* Work to be completed: Nothing but the lines from the one containing "You are a GUI" through the last line of the material should appear in the answer, transcribed exactly, pictures excluded.

===== Given entries

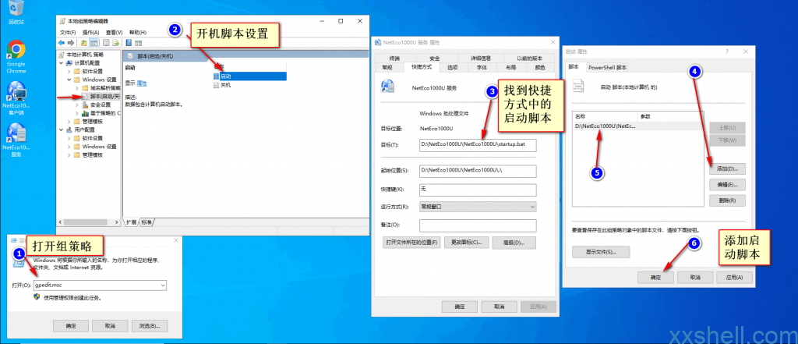Select the 启动 script item in the right pane

tap(227, 76)
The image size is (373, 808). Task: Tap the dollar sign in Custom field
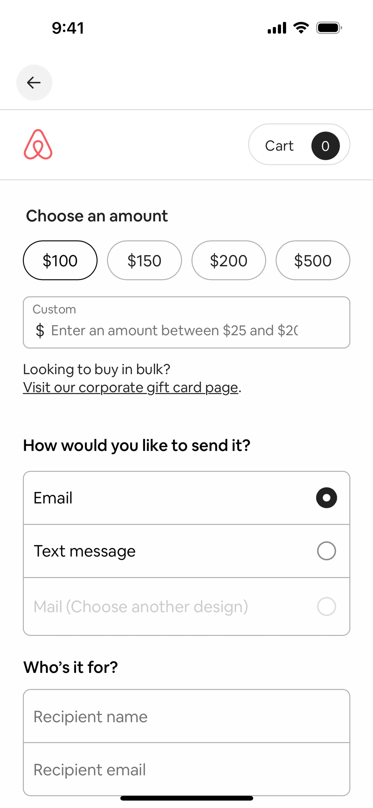coord(40,331)
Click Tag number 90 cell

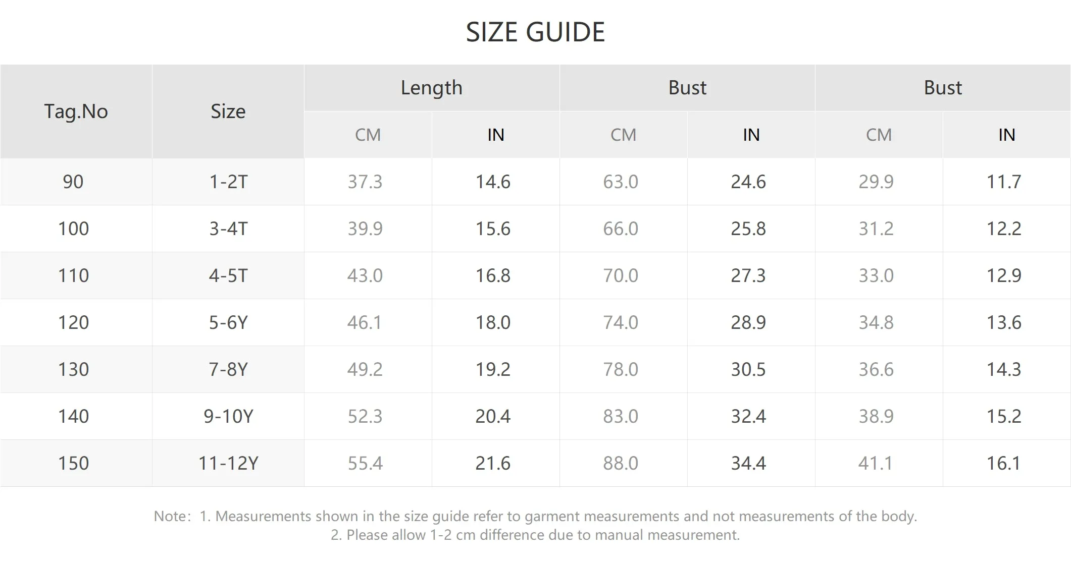tap(76, 182)
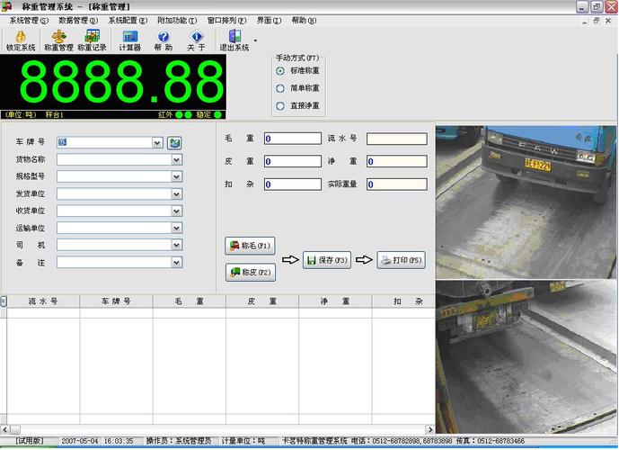Image resolution: width=619 pixels, height=450 pixels.
Task: Click the 退出系统 exit icon
Action: coord(234,37)
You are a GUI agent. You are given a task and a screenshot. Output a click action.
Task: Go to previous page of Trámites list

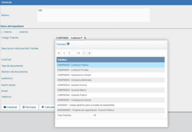pyautogui.click(x=64, y=53)
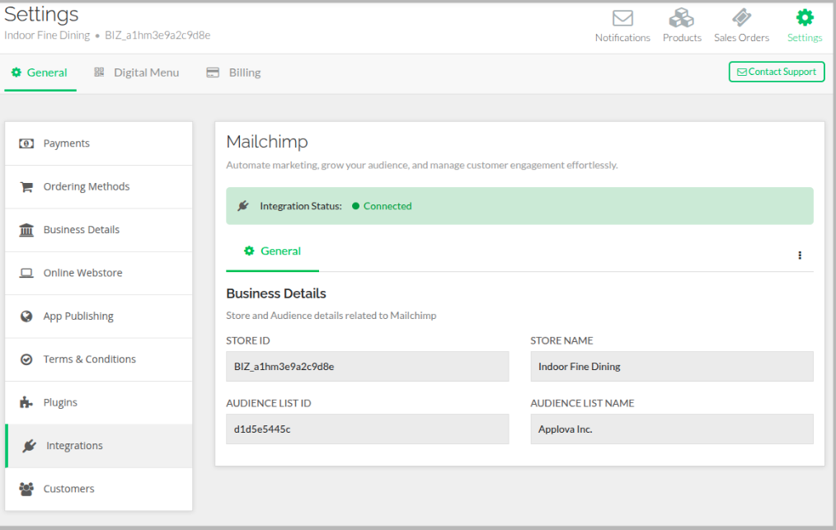Viewport: 836px width, 530px height.
Task: Click the Settings gear icon in header
Action: 804,18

==========

* Solution to this problem:
You are a GUI agent. You are given a task and a screenshot. Output a click action.
Task: Go to previous page of Trámites list

pyautogui.click(x=64, y=53)
Viewport: 836px width, 530px height.
Task: Click the Settings gear icon in header
Action: 804,18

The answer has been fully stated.